*Exercise*
Rewrite the lines from the start of the records through the line containing "Action: (x=537, y=531)" as a numbered list, leaving out any blank lines.

*Rows from a dataset*
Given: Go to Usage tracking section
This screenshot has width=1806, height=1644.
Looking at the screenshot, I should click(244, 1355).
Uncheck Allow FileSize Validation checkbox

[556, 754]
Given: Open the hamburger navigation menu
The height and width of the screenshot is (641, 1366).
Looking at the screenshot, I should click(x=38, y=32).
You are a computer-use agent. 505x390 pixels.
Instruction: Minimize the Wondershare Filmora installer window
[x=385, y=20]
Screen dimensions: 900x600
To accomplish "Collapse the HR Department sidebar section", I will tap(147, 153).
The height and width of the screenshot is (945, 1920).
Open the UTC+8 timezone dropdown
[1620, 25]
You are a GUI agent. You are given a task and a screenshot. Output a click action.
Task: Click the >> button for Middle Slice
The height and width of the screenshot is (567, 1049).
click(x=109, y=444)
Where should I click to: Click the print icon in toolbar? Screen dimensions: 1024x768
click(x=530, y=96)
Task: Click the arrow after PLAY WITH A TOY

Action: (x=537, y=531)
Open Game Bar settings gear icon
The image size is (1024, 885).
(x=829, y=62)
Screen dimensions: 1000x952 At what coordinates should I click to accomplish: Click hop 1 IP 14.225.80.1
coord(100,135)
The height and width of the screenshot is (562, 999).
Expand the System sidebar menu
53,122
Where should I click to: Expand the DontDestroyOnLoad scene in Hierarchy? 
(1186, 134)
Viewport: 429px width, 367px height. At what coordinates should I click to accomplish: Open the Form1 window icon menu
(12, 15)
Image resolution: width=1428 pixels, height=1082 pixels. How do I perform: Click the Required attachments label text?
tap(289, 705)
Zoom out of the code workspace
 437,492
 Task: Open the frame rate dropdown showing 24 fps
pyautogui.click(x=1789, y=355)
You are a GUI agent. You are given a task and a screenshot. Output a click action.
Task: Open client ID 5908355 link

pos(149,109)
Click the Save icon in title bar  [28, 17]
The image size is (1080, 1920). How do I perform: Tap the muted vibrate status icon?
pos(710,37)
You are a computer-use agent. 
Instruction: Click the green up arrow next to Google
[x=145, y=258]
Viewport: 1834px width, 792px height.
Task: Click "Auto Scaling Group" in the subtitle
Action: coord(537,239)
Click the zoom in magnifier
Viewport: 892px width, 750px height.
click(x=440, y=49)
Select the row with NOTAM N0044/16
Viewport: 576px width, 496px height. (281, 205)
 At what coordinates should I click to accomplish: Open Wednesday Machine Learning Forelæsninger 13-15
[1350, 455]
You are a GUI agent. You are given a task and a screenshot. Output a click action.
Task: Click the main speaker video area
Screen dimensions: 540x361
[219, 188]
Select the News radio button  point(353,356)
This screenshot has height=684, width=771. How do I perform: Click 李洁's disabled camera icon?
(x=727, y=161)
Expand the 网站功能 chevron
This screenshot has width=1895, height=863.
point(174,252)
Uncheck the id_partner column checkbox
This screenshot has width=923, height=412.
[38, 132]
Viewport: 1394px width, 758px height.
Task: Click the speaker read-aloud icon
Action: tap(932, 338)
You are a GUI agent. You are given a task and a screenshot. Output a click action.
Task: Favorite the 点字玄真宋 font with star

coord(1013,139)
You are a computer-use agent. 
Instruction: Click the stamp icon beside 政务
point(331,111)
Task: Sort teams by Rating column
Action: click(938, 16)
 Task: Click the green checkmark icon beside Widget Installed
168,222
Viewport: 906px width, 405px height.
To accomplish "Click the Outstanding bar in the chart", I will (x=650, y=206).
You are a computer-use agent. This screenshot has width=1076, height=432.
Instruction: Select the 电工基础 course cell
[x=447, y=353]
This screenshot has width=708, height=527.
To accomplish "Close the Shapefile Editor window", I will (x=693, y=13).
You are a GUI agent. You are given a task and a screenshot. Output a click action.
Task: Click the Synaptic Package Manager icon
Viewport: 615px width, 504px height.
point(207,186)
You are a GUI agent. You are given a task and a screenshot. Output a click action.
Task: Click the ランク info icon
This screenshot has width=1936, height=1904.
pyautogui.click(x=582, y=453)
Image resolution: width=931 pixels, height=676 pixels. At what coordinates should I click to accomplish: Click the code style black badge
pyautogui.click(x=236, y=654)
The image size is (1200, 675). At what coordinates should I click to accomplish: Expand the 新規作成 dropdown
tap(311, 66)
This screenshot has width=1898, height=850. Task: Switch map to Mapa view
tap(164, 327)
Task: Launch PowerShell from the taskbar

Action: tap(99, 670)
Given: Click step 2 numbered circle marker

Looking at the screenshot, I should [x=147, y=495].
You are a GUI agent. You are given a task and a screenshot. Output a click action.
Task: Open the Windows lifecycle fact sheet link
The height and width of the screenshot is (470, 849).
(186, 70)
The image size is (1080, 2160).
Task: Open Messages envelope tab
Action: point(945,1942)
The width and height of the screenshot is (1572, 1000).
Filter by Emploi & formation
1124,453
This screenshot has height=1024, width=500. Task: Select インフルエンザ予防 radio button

*Result of this task*
1. Given: Go to Usage tracking section
2. This screenshot has width=1806, height=1644.
3. Looking at the screenshot, I should click(244, 1355).
4. Uncheck Allow FileSize Validation checkbox
5. [556, 754]
6. Given: Open the hamburger navigation menu
7. The height and width of the screenshot is (641, 1366).
8. Looking at the screenshot, I should click(x=38, y=32).
9. You are a computer-use agent. 505x390 pixels.
10. Instruction: Minimize the Wondershare Filmora installer window
11. [x=385, y=20]
12. Screen dimensions: 900x600
13. To accomplish "Collapse the HR Department sidebar section", I will tap(147, 153).
14. The height and width of the screenshot is (945, 1920).
15. Open the UTC+8 timezone dropdown
16. [1620, 25]
17. You are a GUI agent. You are given a task and a screenshot. Output a click action.
18. Task: Click the >> button for Middle Slice
19. The height and width of the screenshot is (567, 1049).
20. click(x=109, y=444)
21. Where should I click to: Click the print icon in toolbar? Screen dimensions: 1024x768
22. click(x=530, y=96)
23. Task: Click the arrow after PLAY WITH A TOY
24. Action: (x=537, y=531)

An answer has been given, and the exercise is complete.